LES CONSIGNES =
[A] Dans le portrait d'Ihab Hamadé, reformulez sous forme de liste le paragraphe qui commence par « Poète, avec cinq recueils publiés », en conservant ses faits principaux.
[B] D'après le portrait d'Ihab Hamadé, pourquoi le candidat reçoit-il peu de journalistes dans son bureau électoral ? Répondez en une à trois phrases.

EXTRAIT DU DOCUMENT =
Rechercher
Rechercher

Liban - Législatives 2018 - Portrait

Ihab Hamadé, un poète à la conquête d’un siège parlementaire

Poète, avec cinq recueils publiés à son actif, professeur de littérature à l’Université libanaise et critique, le Dr Ihab Hamadé, candidat dans la circonscription de Baalbeck-Hermel (Békaa III), ne ressemble pas à l’image que l’on se fait habituellement d’un cadre du Hezbollah. La voix douce et les yeux rêveurs, il aime les mots, les savoure et les choisit soigneusement. Il parle ainsi de son engagement en faveur de la résistance comme s’il s’agissait d’une évidence aussi claire que l’air que l’on respire ou que l’eau qu’on boit.

Dans son bureau électoral installé au cœur de la banlieue sud, il prépare, planifie, discute et... reçoit peu de journalistes. Non pas qu’il n’aime pas les médias, mais tout simplement parce qu’il préfère mener une campagne électorale de proximité avec les habitants de sa région, Baalbeck-Hermel.

Son histoire personnelle se confond avec celle du Hezbollah dont il est pratiquement devenu membre à l’âge de 9 ans, lorsqu’il a intégré les scouts du Mehdi, la structure pour les enfants relevant du parti chiite. Il se souvient d’ailleurs que, vers les années 1985-1986, il avait participé aux formations religieuses données par Hassan Nasrallah dans le jurd du Hermel. À 16 ans, il est devenu proche de Abbas Moussaoui, le secrétaire général du Hezbollah assassiné en 1991 par les Israéliens. Avec simplicité, Ihab Hamadé confie : « J’ai ouvert les yeux sur le Hezbollah et j’ai passé ma vie dans son orbite. » N’a-t-il pas eu parfois envie de voir autre chose ? « Non, dit-il, car nous sommes porteurs de valeurs et d’un projet dont je suis totalement convaincu. Même s’il faut en payer le prix. » Comme ne pas pouvoir se rendre dans certains pays ?


(Lire aussi : Georges Okaïs, au secours du système judiciaire libanais)


« Oui, c’est vrai, mais notre rapport avec la vie est centré autour de Dieu, nous considérons que le passage sur terre n’est qu’une étape et que la particularité de la vie est qu’elle finit avec la mort. Cela ne nous empêche pas de vivre pleinement, mais l’image de l’autre vie qui nous attend est toujours présente dans notre inconscient », note-t-il. Sa devise se résume à une phrase célèbre de l’imam Ali ibn Abi Taleb, qui veut dire à peu près ceci : il faut vivre sa vie comme si l’on est éternel et agir pour sa mort comme si elle devait avoir lieu demain. Ihab Hamadé insiste sur le fait que le Hezbollah ne se résume pas aux armes de la résistance. C’est, à ses yeux, une profession de foi et un mode de vie. « Nous aimons la vie, la beauté sous toutes ses formes, l’art, mais notre image est déformée pour des raisons politiques. Nous souffrons aussi d’un certain amalgame avec Daech et les autres organisations terroristes, mais nous sommes aux antipodes de cet islam-là. Le nôtre est basé sur l’ouverture, l’acceptation de l’autre et le pardon », ajoute-t-il.

INFORMATIONS FOURNIES =

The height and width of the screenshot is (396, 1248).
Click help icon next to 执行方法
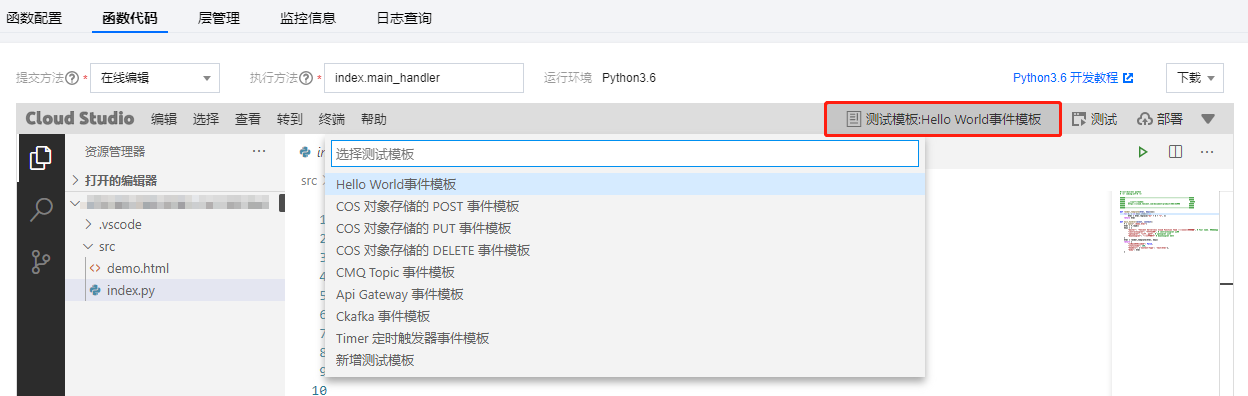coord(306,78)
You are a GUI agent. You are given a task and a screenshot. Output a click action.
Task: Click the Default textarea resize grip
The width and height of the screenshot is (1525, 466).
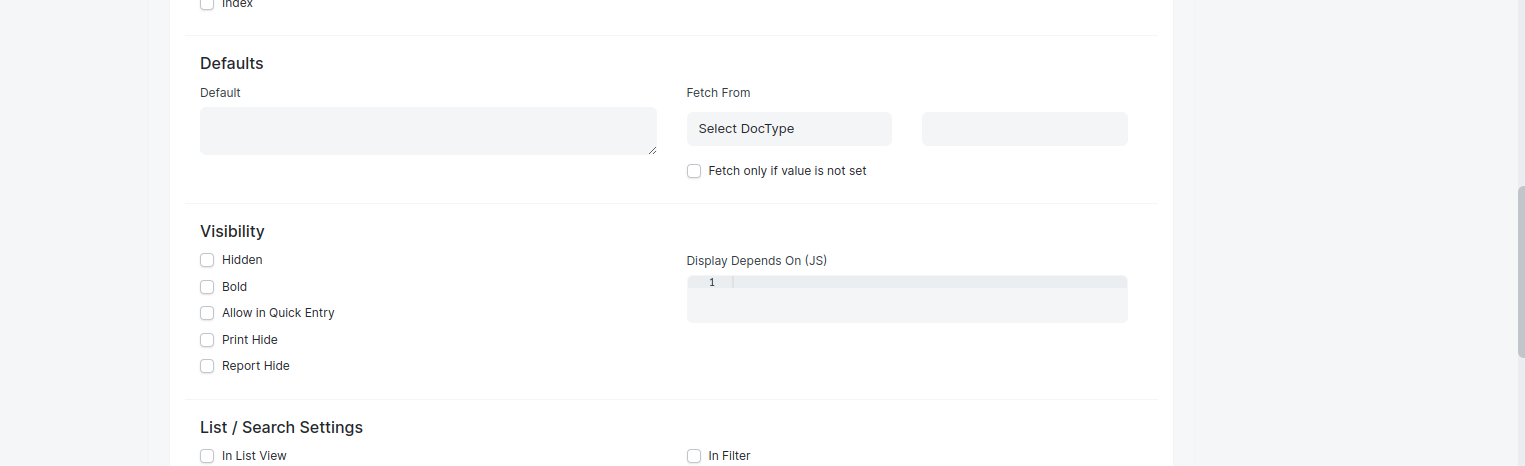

* * *

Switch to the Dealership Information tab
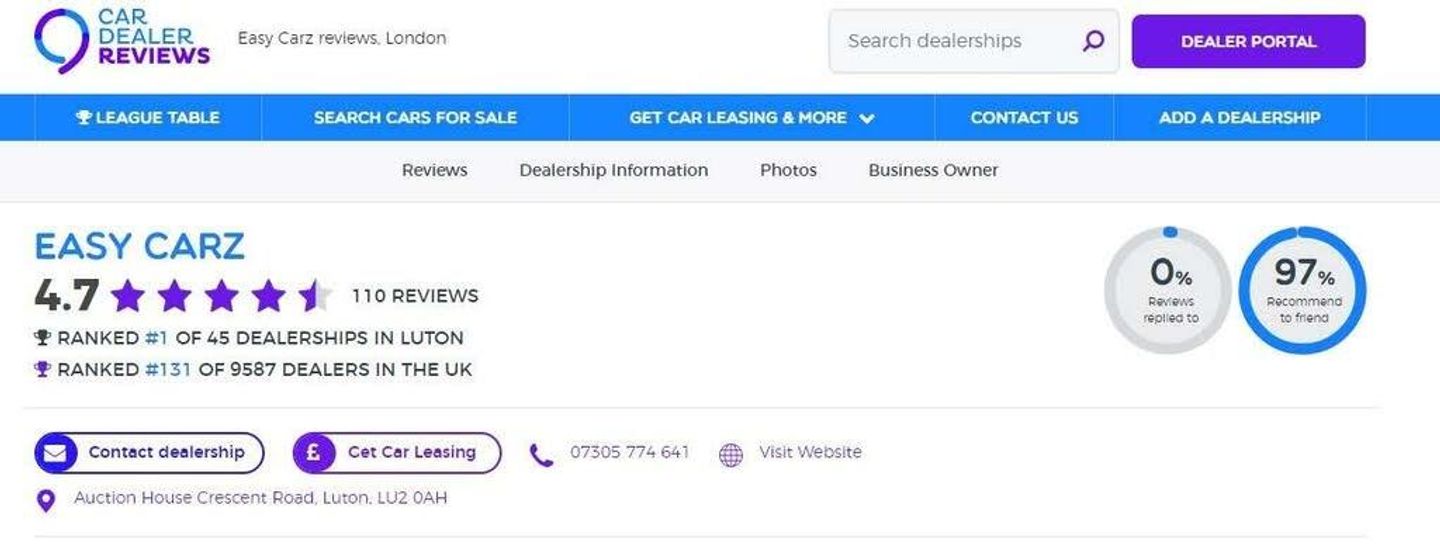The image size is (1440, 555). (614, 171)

--

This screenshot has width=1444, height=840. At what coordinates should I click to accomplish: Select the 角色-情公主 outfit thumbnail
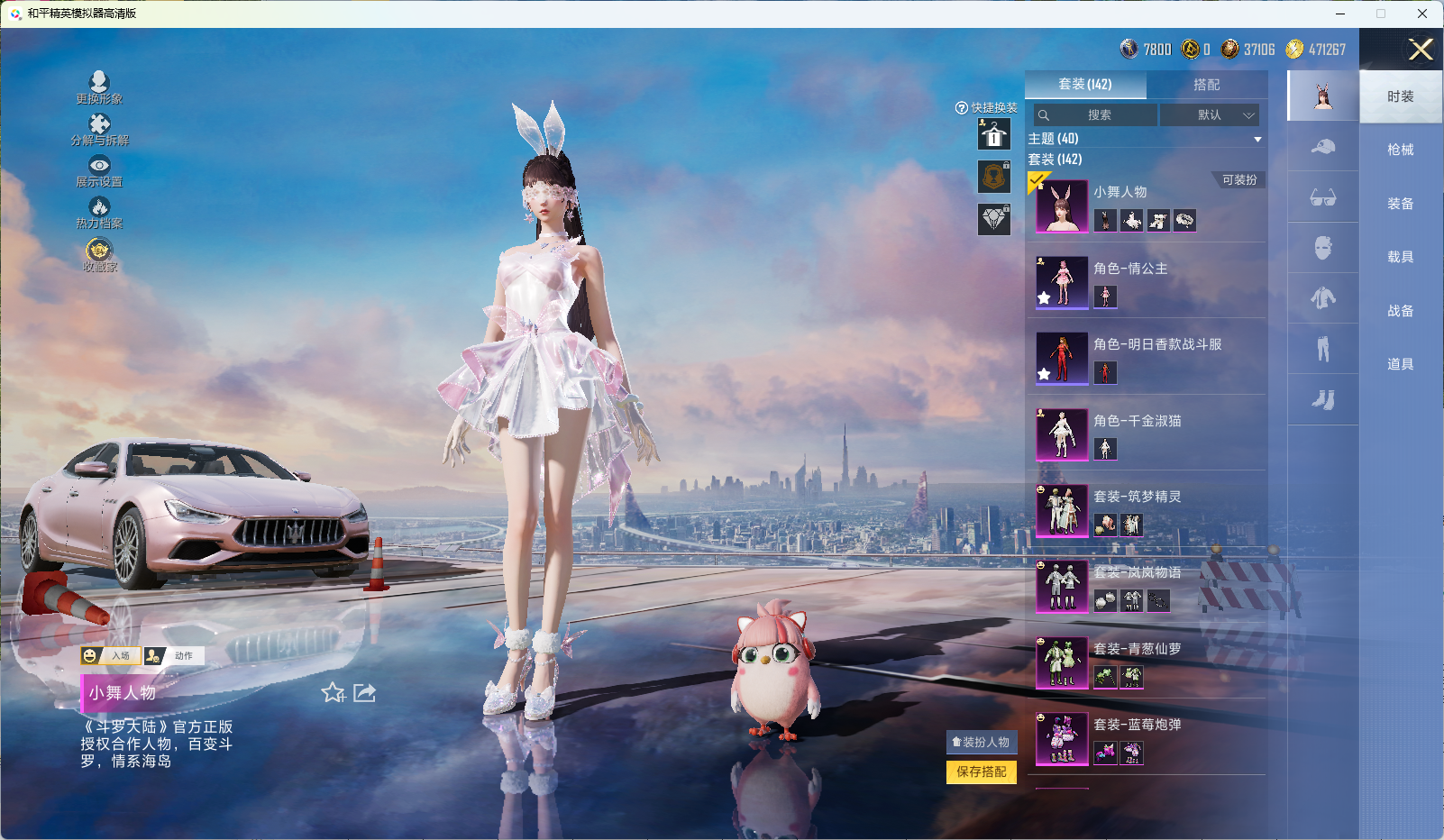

RÉPONSES RÉDIGÉES =
[A]
- Ihab Hamadé est poète, avec cinq recueils publiés, professeur de littérature à l'Université libanaise et critique.
- Il est candidat dans la circonscription de Baalbeck-Hermel (Békaa III).
- Il ne correspond pas à l'image que l'on se fait habituellement d'un cadre du Hezbollah.
- Il a la voix douce et les yeux rêveurs, et il choisit soigneusement ses mots.
- Il parle de son engagement en faveur de la résistance comme d'une évidence.

[B] Ce n'est pas qu'il n'aime pas les médias. Il préfère mener une campagne électorale de proximité avec les habitants de sa région, Baalbeck-Hermel.